Say I have an n x m Matrix, and an n-length Vector that I want to copy to, say, column 2 of my matrix. My first try was to do copyto! using CartesianIndices.
m = rand(3,3)
v = rand(3)
copyto!(m, CartesianIndices((1:3, 2:2)), v, CartesianIndices(1:3))
But that fails. copyto! only works to copy a slice of an AbstractArray{T1,N} to another slice of an AbstractArray{T2,N}, i.e. between tensors with the same number of indices, despite the API very elegantly allows to express the more general case with N1 != N2 as above. What is the proper way to do this (for arbitrary N1, N2) in v1.0? Is there a reason why we would not want a more general copyto!?
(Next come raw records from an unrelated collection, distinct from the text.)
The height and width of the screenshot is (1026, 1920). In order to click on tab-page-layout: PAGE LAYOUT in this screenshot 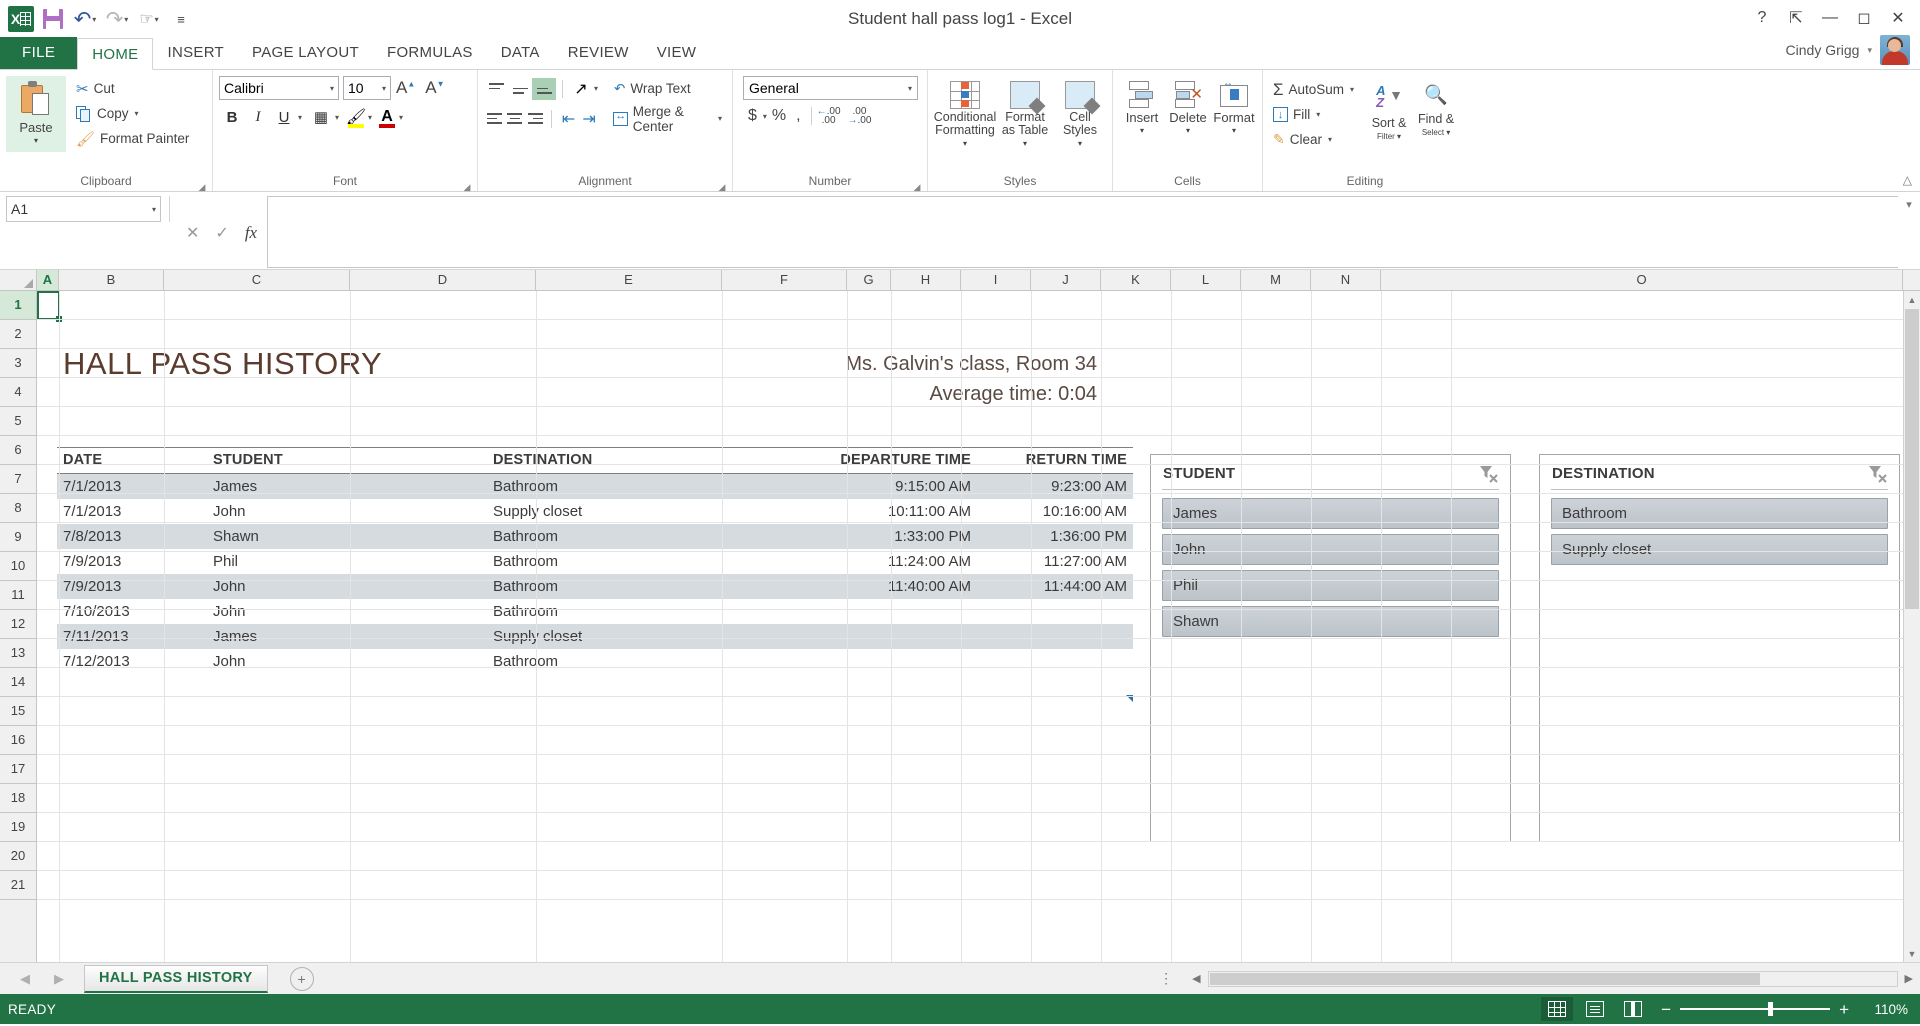, I will do `click(306, 53)`.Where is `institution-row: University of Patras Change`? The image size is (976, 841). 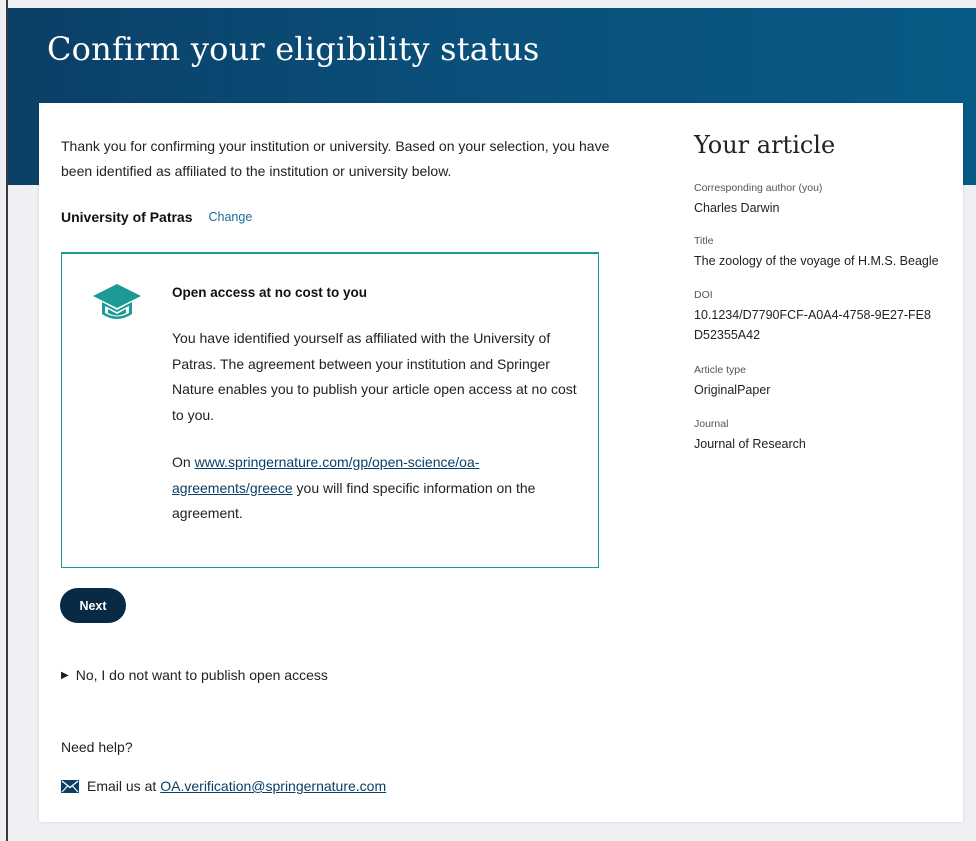
institution-row: University of Patras Change is located at coordinates (156, 217).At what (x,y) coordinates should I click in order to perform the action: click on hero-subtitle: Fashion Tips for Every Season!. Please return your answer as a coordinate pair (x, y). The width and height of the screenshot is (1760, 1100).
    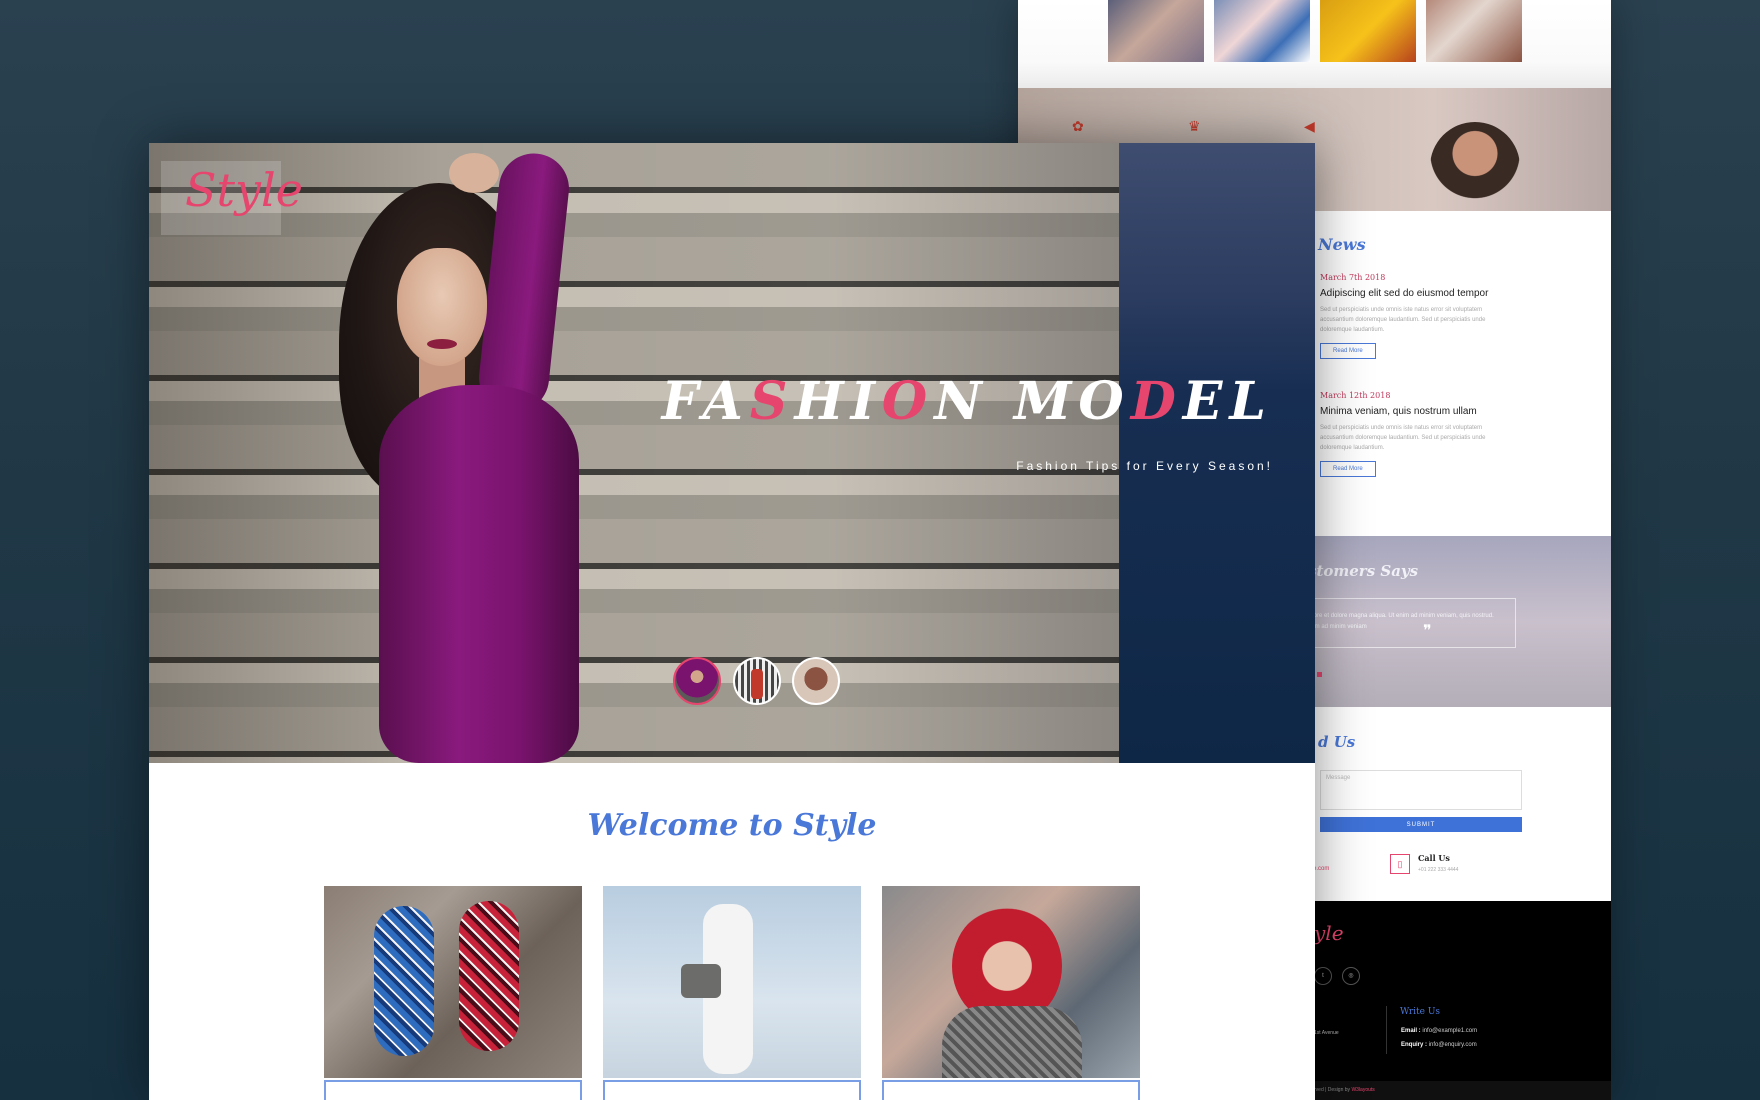
    Looking at the image, I should click on (1144, 466).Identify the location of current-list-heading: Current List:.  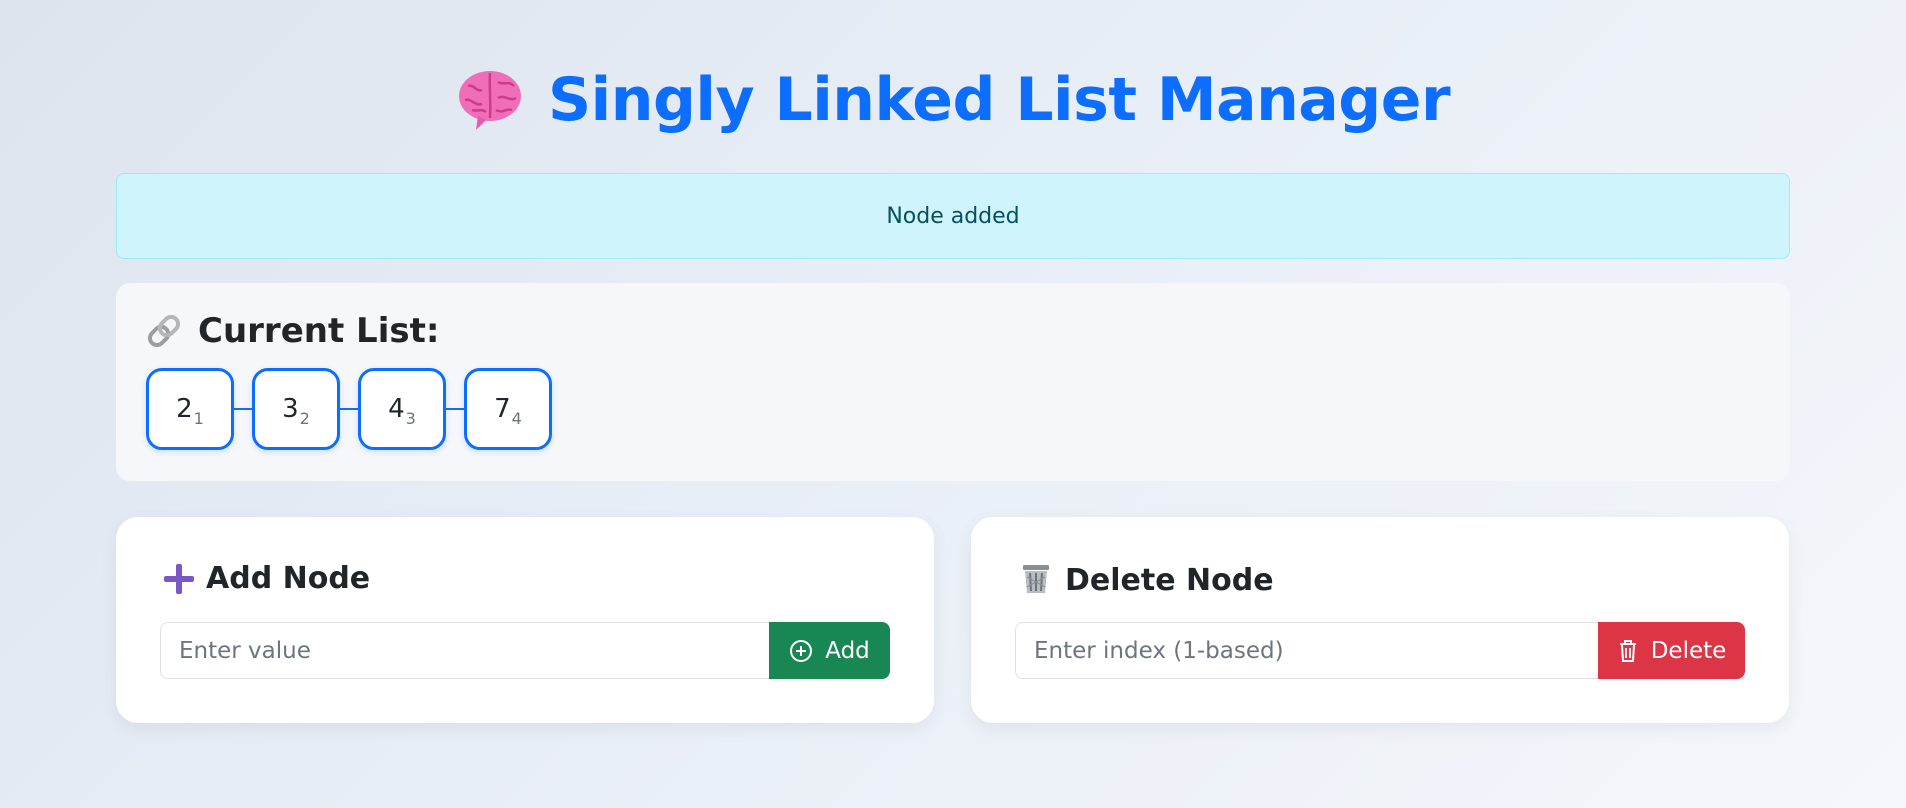
(292, 331).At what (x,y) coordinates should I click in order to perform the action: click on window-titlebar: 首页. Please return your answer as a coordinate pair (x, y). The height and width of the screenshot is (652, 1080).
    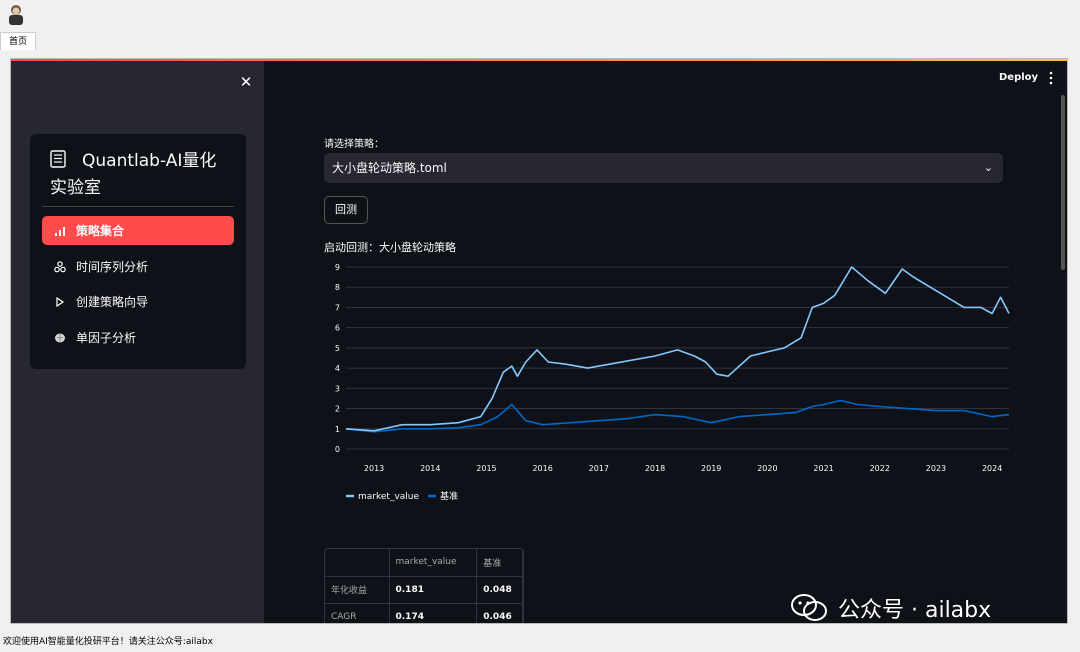
    Looking at the image, I should click on (540, 25).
Something like the following (slight modification of the version in Base) seems to work for me. It’s such a minor modification that I suspect somebody had a good reason not to do it…
function copyto!(dest::AbstractArray{T1,N1}, Rdest::CartesianIndices{N1}, src::AbstractArray{T2,N2}, Rsrc::CartesianIndices{N2}) where {T1,T2,N1,N2}
checkbounds(dest, first(Rdest))
checkbounds(dest, last(Rdest))
checkbounds(src, first(Rsrc))
checkbounds(src, last(Rsrc))
src′ = unalias(dest, src)
for (Is, Id) in zip(Rsrc, Rdest)
@inbounds dest[Id] = src′[Is]
end
return dest
end
No, that works perfectly well, and it’s probably the truly Julian approach. The (small) problem is that, if I understand correctly, that approach allocates a view, and is therefore somewhat slower than a direct copy. Until we have something like #14955 I prefer to avoid views in my particular application. But thanks for pointing that out!
Note, that it only allocates a view of you have a slice on the rhs of the assignment. For copying a full vector (or matrix), as in your original example, it should be efficient.
It sure would be great if could work as efficiently as copyto!. Much simpler, and nicer, I would gladly use .= always and stop worrying about hidden allocations.